[Rows from a dataset]
----------------------------------------

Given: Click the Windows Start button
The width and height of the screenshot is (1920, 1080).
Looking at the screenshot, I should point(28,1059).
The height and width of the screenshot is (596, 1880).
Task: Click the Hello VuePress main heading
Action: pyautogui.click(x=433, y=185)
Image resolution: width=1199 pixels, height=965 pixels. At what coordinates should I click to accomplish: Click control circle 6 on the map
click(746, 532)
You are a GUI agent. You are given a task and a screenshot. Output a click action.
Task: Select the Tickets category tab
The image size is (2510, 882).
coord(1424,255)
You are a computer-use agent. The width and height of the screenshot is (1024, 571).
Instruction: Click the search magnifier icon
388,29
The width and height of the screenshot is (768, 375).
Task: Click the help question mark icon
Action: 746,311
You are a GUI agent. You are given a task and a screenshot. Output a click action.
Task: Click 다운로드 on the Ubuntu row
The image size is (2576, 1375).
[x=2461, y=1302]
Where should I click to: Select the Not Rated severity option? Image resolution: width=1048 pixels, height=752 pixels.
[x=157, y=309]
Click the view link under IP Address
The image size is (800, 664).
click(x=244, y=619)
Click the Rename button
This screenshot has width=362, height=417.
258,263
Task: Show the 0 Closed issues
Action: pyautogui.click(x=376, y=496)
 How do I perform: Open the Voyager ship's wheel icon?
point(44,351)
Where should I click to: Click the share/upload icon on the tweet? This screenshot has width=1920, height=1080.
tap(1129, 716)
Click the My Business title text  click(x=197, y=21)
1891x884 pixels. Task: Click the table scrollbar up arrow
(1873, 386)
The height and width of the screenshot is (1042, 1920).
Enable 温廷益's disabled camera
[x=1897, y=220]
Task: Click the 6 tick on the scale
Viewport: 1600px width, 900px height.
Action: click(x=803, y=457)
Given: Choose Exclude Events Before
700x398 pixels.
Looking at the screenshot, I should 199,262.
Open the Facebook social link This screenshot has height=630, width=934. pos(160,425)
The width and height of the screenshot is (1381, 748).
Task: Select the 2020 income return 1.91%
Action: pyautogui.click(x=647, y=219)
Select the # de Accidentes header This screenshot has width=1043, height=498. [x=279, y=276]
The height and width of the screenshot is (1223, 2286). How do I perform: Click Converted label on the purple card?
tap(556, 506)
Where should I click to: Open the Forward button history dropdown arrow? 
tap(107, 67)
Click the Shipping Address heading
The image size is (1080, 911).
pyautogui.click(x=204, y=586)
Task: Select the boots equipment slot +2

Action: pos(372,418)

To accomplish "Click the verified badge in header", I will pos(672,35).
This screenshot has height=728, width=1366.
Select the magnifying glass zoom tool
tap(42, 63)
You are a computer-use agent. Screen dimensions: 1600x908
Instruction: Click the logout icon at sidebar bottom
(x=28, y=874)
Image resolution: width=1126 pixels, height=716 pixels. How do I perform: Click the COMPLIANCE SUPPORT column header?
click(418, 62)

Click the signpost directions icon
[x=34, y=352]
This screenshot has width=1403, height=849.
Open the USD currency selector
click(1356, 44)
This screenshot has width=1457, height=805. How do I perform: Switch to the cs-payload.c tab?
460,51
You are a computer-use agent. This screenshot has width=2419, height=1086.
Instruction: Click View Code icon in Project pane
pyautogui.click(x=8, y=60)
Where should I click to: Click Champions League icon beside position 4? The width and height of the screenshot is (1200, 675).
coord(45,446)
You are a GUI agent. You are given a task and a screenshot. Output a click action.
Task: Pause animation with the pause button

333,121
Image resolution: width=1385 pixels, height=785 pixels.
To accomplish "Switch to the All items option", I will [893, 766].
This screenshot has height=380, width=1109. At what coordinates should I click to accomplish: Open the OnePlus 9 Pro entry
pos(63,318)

----------------------------------------

DESCRIPTION OF THE TASK:
Reproduce the rows from the start of the records through the line containing "[x=2461, y=1302]", including that line.

REPLY TO THE EXERCISE:
Given: Click the Windows Start button
The width and height of the screenshot is (1920, 1080).
Looking at the screenshot, I should point(28,1059).
The height and width of the screenshot is (596, 1880).
Task: Click the Hello VuePress main heading
Action: pyautogui.click(x=433, y=185)
Image resolution: width=1199 pixels, height=965 pixels. At what coordinates should I click to accomplish: Click control circle 6 on the map
click(746, 532)
You are a GUI agent. You are given a task and a screenshot. Output a click action.
Task: Select the Tickets category tab
The image size is (2510, 882).
coord(1424,255)
You are a computer-use agent. The width and height of the screenshot is (1024, 571).
Instruction: Click the search magnifier icon
388,29
The width and height of the screenshot is (768, 375).
Task: Click the help question mark icon
Action: 746,311
You are a GUI agent. You are given a task and a screenshot. Output a click action.
Task: Click 다운로드 on the Ubuntu row
The image size is (2576, 1375).
[x=2461, y=1302]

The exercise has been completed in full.